* _INSTRUCTIONS FOR THE TASK_:
Repeat exactly the lines of the entries below from the one with "Image resolution: width=809" through the one with "Image resolution: width=728", both ends included, and nothing else.

* _DATASET RECORDS_:
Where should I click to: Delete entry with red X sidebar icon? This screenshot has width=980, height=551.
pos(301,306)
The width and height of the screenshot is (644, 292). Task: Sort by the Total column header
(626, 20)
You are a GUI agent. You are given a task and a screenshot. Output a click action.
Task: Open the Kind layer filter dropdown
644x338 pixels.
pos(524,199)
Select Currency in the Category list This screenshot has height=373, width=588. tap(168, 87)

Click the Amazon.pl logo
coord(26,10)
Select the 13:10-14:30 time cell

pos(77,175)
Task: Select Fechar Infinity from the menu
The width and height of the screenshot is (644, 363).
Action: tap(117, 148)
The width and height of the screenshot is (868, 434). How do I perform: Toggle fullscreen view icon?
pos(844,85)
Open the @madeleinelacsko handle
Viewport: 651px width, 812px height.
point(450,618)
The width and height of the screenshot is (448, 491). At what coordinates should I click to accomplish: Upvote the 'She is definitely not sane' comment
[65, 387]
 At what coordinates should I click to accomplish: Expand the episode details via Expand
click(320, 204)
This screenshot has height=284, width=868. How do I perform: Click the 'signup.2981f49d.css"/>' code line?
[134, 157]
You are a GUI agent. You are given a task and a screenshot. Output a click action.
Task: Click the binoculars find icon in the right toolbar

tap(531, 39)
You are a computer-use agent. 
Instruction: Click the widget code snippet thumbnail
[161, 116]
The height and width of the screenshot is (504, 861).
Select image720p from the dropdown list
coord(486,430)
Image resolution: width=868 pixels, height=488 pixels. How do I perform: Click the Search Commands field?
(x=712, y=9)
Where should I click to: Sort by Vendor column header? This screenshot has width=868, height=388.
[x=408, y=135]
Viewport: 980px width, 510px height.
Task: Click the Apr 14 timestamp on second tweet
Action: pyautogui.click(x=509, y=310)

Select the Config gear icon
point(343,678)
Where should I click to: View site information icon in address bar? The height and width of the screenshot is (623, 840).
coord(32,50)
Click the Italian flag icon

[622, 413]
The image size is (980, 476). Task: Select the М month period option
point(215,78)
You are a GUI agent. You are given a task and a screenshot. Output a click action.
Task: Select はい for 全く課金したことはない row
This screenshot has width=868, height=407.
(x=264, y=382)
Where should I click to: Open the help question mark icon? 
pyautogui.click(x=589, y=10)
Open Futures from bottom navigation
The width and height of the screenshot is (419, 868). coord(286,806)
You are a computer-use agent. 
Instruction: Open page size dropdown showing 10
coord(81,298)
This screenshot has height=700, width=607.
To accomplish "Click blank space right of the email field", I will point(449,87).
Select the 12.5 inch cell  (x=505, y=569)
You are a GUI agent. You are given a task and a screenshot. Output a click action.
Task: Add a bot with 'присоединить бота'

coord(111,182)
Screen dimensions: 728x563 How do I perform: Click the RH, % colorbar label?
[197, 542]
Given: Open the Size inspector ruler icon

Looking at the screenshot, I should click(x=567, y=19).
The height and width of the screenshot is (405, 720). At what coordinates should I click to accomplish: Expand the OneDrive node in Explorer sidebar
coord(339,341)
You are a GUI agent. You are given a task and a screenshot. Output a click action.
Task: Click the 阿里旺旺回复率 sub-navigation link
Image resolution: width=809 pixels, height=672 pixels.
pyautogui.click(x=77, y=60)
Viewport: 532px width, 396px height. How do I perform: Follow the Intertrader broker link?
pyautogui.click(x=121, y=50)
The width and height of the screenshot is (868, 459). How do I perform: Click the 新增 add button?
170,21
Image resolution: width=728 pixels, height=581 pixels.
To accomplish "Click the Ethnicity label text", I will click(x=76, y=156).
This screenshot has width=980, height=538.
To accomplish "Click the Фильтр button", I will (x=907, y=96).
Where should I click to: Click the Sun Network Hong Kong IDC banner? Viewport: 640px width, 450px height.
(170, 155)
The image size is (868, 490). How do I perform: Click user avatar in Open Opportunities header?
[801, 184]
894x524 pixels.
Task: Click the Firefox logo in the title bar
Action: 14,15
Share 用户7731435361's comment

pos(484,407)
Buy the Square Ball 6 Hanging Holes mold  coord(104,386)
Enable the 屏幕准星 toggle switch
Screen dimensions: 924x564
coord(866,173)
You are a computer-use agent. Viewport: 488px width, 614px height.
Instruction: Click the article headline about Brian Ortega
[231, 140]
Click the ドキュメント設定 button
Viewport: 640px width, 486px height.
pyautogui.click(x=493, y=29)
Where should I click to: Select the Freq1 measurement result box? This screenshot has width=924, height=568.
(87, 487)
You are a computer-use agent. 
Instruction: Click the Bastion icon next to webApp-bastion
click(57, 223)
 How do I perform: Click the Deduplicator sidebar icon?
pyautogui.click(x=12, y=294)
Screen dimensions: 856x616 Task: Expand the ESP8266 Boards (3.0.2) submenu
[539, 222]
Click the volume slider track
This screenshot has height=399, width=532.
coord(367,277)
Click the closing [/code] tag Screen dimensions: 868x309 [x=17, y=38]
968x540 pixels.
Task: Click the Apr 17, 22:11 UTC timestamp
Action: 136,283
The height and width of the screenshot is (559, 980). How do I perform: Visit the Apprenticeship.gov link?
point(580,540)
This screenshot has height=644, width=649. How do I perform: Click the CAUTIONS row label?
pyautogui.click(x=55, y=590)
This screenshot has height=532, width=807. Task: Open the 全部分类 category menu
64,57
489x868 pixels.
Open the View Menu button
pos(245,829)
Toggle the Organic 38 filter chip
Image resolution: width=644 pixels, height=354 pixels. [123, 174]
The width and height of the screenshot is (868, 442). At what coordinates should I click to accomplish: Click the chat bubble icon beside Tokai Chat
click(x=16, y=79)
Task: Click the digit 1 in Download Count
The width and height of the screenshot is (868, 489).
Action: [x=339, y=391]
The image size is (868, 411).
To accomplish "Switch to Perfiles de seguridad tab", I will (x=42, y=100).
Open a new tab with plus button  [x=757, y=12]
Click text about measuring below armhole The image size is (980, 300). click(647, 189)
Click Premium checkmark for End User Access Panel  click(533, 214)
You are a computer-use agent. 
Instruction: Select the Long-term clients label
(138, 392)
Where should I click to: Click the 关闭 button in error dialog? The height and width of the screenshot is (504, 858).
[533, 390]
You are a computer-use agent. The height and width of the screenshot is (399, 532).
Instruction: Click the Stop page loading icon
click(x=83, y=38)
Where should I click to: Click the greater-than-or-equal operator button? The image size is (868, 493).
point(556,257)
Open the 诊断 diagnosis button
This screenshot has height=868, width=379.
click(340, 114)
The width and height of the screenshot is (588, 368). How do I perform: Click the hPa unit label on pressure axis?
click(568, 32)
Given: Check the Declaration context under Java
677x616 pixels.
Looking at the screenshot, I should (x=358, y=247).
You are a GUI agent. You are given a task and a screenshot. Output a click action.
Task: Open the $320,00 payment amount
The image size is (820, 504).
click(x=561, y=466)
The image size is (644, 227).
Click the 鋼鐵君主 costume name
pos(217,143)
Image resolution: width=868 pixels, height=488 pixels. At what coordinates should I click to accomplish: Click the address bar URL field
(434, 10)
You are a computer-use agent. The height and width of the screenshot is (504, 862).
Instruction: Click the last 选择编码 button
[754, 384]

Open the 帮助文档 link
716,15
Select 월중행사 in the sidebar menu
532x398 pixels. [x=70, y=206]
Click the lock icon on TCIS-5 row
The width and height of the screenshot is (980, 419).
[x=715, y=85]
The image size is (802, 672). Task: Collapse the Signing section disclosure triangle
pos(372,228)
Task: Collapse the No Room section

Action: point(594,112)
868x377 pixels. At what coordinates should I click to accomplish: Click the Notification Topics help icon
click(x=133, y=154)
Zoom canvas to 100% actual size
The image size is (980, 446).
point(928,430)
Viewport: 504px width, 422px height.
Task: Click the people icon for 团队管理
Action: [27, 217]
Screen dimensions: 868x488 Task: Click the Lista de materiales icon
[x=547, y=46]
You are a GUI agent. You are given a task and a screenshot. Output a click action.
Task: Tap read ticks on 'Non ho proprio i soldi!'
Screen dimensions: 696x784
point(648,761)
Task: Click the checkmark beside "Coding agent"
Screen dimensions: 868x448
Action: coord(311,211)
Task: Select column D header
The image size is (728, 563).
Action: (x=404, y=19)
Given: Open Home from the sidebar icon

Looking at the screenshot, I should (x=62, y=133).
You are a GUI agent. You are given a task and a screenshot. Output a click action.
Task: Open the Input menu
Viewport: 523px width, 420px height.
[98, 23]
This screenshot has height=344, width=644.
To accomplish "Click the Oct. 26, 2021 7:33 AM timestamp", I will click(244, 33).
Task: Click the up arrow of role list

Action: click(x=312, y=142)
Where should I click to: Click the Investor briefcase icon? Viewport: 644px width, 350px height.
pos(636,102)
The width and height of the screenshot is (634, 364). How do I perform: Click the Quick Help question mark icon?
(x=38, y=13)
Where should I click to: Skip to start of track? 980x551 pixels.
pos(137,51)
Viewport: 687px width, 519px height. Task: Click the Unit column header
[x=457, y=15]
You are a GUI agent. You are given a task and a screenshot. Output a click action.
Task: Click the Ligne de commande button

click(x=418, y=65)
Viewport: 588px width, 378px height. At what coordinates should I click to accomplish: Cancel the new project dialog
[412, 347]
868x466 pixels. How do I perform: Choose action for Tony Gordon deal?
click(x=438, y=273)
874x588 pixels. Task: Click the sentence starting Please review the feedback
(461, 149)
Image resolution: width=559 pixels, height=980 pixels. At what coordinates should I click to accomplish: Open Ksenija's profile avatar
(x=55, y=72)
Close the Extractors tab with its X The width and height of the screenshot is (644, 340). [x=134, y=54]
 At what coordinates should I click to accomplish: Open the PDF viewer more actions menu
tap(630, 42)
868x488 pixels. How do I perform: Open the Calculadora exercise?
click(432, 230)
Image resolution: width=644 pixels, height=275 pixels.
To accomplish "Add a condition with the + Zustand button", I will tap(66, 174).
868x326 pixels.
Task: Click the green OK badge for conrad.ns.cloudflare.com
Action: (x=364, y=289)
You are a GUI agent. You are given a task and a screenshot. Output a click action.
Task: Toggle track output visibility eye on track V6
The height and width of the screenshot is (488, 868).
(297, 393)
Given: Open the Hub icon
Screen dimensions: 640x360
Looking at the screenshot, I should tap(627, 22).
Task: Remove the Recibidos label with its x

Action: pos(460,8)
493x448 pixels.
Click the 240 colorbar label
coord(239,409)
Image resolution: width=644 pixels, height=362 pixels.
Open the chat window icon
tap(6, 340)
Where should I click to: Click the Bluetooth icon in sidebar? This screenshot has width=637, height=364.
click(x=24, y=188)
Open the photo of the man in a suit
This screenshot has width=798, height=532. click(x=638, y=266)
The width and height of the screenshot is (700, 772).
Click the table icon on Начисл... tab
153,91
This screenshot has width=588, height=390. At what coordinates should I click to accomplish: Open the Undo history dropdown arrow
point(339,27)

* _WRITTEN ANSWER_:
Image resolution: width=809 pixels, height=672 pixels.
pyautogui.click(x=77, y=60)
Viewport: 532px width, 396px height. How do I perform: Follow the Intertrader broker link?
pyautogui.click(x=121, y=50)
The width and height of the screenshot is (868, 459). How do I perform: Click the 新增 add button?
170,21
Image resolution: width=728 pixels, height=581 pixels.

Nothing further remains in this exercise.